[Kutipan Pilihan]
___
Inovasi Catalyst Teaching Industry (CTI) ITB -->

Advertisement

Inovasi Catalyst Teaching Industry (CTI) ITB

Senin, 15 Oktober 2018

Menteri Riset, Teknologi, dan Pendidikan Tinggi Republik lndonesia M Nasir meninjau lndustri Katalis Pendidikan (IKP) ITB di Laboratorium Teknik Reaksi Kimia dan Katalis, Program Studi Teknik Kimia, Fakultas Teknologi Industri, ITB, Jalan Ganeca, Kota Bandung, Kamis lalu. (Itimewsa)

JCS - Kini, sebuah prestasi yang luar biasa ditunjukan para mahasiswa Institut Teknologi Bandung ITB. Mereka berhasil memproduksi Catalyst Teaching Industry (CTI) atau Industri Katalis Pendidikan yang merupakan Katalis pertama buatan dalam negeri. Itu hasil buah pikir para mahasiswa Teknik Reaksi Kimia (TRK) dan Katalis, Program Studi Teknik Kimia, Fakultas Teknologi Industri, ITB, di Jalan Ganeca, Kota Bandung.
___
[Daftar Entri]
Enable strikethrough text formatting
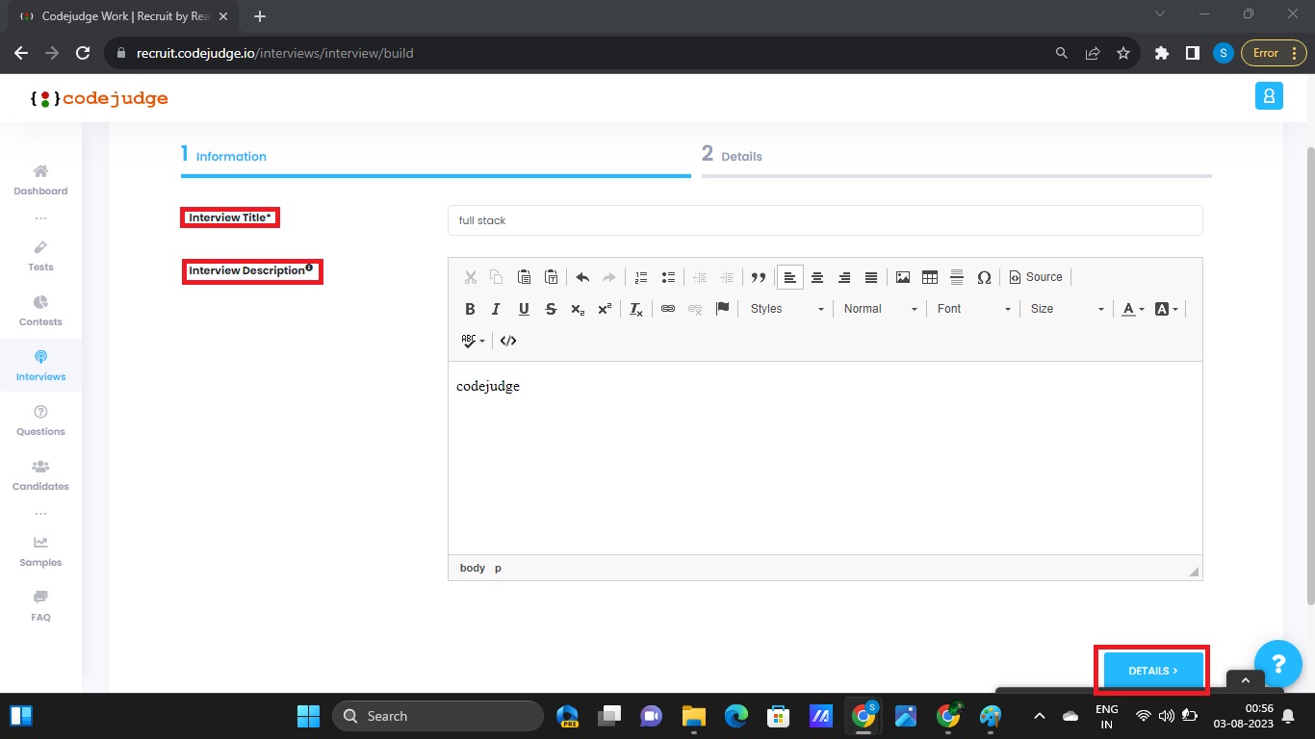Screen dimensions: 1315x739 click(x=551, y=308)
___
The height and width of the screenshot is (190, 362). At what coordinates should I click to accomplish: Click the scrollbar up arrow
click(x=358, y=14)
___
Menurut teks tentang inovasi CTI ITB, siapa yang berhasil memproduksi Catalyst Teaching Industry (CTI)?

[Jawaban] Para mahasiswa Teknik Reaksi Kimia (TRK) dan Katalis, Program Studi Teknik Kimia, Fakultas Teknologi Industri, Institut Teknologi Bandung (ITB).